Unit Process Life Cycle Inventory (UPLCI) – A Structured Framework to Complete Product Life Cycle Studies

Major life cycle studies of even moderately complex products have been limited to the life cycle of the product materials and possibly assembly of the final product. The intervening manufacturing transformation of materials/chemicals into products is thus a major segment not well represented by life cycle analysis tools. Yet these transformational manufacturing plants are a large and important industrial sector. In contrast the synthesis of chemicals or materials (often representing the supply chain) is well developed on the basis of connected unit processes (reactors, furnaces, heat exchangers, distillation, etc) to make chemical plant life cycle inventories. This paper addresses an international life cycle effort to develop a unit process approach for the manufacturing plant transformations of materials representing the majority of all product manufacturing plants. The UPLCI approach is thus an enabling technology in the life cycle field. This paper discusses the development of the UPLCI structure, recent successful efforts in verifying/improving UPLCI, the challenges of linking these in sequences to represent plants, and combining the manufacturing and the supply chain life cycle profiles. An important part of this effort is the CO2PE! Project which develops UPLCI data sets with a quality assurance system based on in-depth multi-plant field testing.
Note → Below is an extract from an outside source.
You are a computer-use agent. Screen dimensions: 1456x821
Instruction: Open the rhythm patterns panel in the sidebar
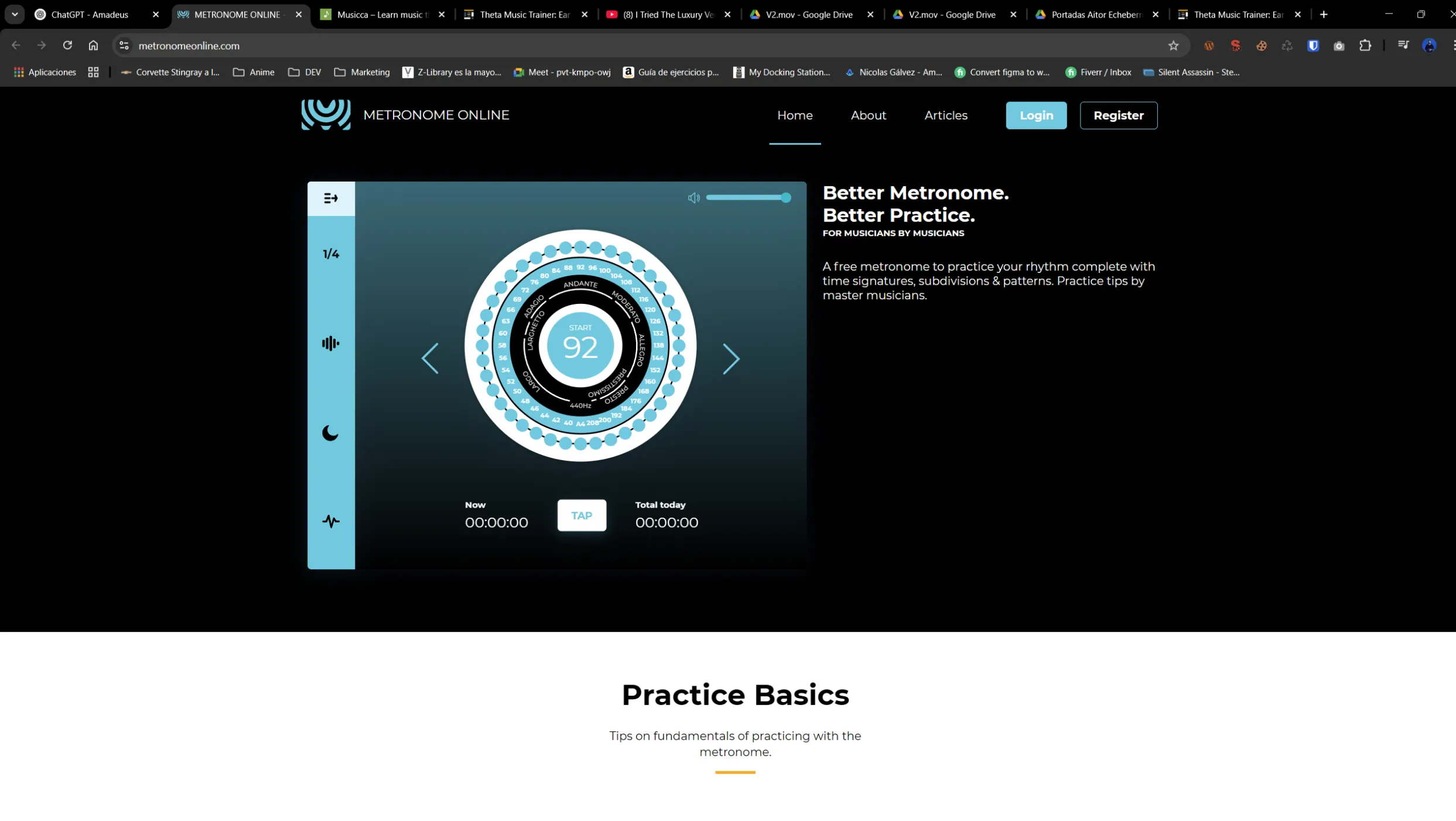click(331, 198)
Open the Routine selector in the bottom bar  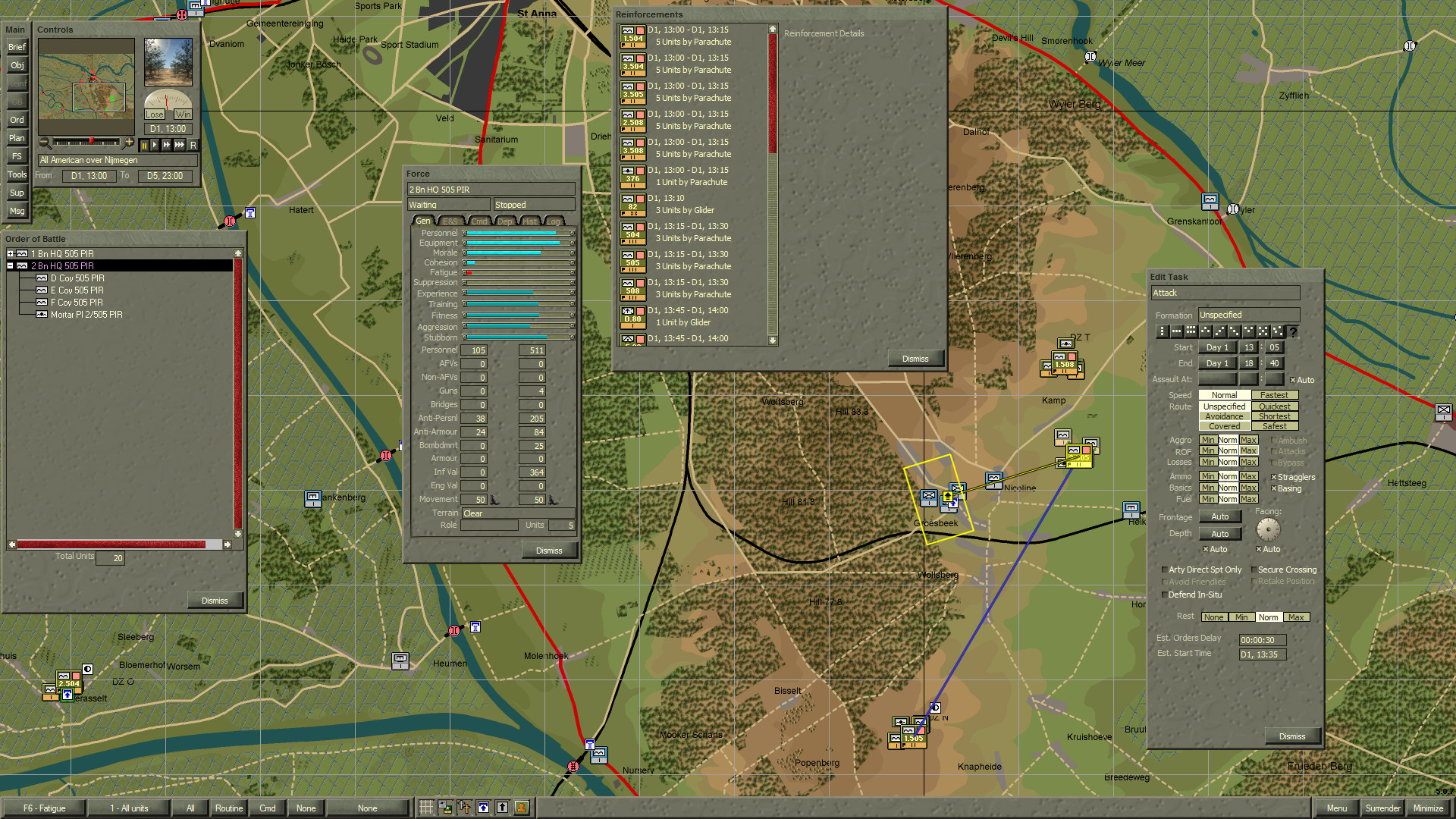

Climate zones and the influence on industrial nonprocess energy consumption

This paper begins with the recognition that climate zones influence nonprocess energy use in industrial buildings. Nonprocess energies are heating, cooling, lighting, and ventilation. Nonprocess energy data have been collected from the literature (about 68 buildings) across a wide range of climate zones. The hypothesis tested in this research is: if an industrial building has a characteristic nonprocess energy related to physical dimensions and desired comfort level, then using cooling degrees day (CDD) and heating degrees day (HDD) factors can normalize the measured nonprocess temperature control data for the climate zone differences. That is, do measured nonprocess energy intensities (W/m2), if corrected for climate zone differences, within each building category become more similar and hence reflecting the basic building temperature control energy use? The five U.S. climate zones and the location for each facility in this study were identified. To investigate how the location influences the amount of heating and cooling at each facility, a baseline analysis of five representative cities in each zone was done to obtain the 5-year average CDD and HDD. The reported values of heating and cooling for each facility were then adjusted using this baseline and the climate zones of that facility, so that each facility was then referenced to zone 3; that is, as if all manufacturing facilities were in the same zone 3. The mean, median, standard deviation, and total nonprocess energies for current and zone-adjusted nonprocess energy for each facility in this study were calculated. The mean values of current and adjusted heating and cooling remained close to each other and the standard deviation was not reduced by these adjustments. Thus, the hypothesis of using CDD/HDD to quantitatively account for and hence to adjust for different climate zones appears to not be valid. The absence of improvement (reducing the standard deviation) by normalizing heating and cooling energy using adjustment for climate factors using the concept of CDD/HDD implies that some other correction principles are needed for evaluating fundamental needs for industrial building heating and cooling. The inability to reduce the geographic (that is, climate zone) effects of industrial plant nonprocess energy intensities supports the de-emphasis of this tool in the ASHRAE Handbook.